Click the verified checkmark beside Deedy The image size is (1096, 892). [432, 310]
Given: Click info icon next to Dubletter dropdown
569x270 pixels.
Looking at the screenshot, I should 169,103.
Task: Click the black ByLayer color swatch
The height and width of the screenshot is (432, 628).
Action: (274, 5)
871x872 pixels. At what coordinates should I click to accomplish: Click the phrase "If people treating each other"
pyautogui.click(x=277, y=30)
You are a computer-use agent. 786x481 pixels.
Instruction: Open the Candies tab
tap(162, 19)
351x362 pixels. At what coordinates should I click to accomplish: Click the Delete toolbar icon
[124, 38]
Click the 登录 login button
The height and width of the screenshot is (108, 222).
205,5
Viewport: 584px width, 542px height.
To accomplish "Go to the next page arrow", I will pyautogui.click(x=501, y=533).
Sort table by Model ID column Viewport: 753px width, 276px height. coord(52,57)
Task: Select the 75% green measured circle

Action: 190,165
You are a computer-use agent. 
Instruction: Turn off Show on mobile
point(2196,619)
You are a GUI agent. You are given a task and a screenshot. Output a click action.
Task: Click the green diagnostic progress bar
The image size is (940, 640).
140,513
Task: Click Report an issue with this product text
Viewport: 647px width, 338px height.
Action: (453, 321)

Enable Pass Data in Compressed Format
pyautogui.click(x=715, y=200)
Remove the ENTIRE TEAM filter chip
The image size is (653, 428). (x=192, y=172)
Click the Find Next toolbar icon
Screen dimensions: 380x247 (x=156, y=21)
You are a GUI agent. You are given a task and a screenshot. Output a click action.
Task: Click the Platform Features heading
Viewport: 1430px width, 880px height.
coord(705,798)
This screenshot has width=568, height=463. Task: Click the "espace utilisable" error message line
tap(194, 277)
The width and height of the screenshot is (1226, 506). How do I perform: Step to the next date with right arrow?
★ ★ ★ ★ ★
# EXERCISE DESCRIPTION
Reproduce every line of the material above exactly.

# WRITTEN RESPONSE
Click the verified checkmark beside Deedy The image size is (1096, 892). [432, 310]
Given: Click info icon next to Dubletter dropdown
569x270 pixels.
Looking at the screenshot, I should 169,103.
Task: Click the black ByLayer color swatch
The height and width of the screenshot is (432, 628).
Action: (274, 5)
871x872 pixels. At what coordinates should I click to accomplish: Click the phrase "If people treating each other"
pyautogui.click(x=277, y=30)
You are a computer-use agent. 786x481 pixels.
Instruction: Open the Candies tab
tap(162, 19)
351x362 pixels. At what coordinates should I click to accomplish: Click the Delete toolbar icon
[124, 38]
Click the 登录 login button
The height and width of the screenshot is (108, 222).
205,5
Viewport: 584px width, 542px height.
To accomplish "Go to the next page arrow", I will pyautogui.click(x=501, y=533).
Sort table by Model ID column Viewport: 753px width, 276px height. coord(52,57)
Task: Select the 75% green measured circle

Action: 190,165
You are a computer-use agent. 
Instruction: Turn off Show on mobile
point(2196,619)
You are a GUI agent. You are given a task and a screenshot. Output a click action.
Task: Click the green diagnostic progress bar
The image size is (940, 640).
140,513
Task: Click Report an issue with this product text
Viewport: 647px width, 338px height.
Action: (453, 321)

Enable Pass Data in Compressed Format
pyautogui.click(x=715, y=200)
Remove the ENTIRE TEAM filter chip
The image size is (653, 428). (x=192, y=172)
Click the Find Next toolbar icon
Screen dimensions: 380x247 (x=156, y=21)
You are a GUI agent. You are given a task and a screenshot. Output a click action.
Task: Click the Platform Features heading
Viewport: 1430px width, 880px height.
coord(705,798)
This screenshot has width=568, height=463. Task: Click the "espace utilisable" error message line
tap(194, 277)
The width and height of the screenshot is (1226, 506). How do I perform: Step to the next date with right arrow?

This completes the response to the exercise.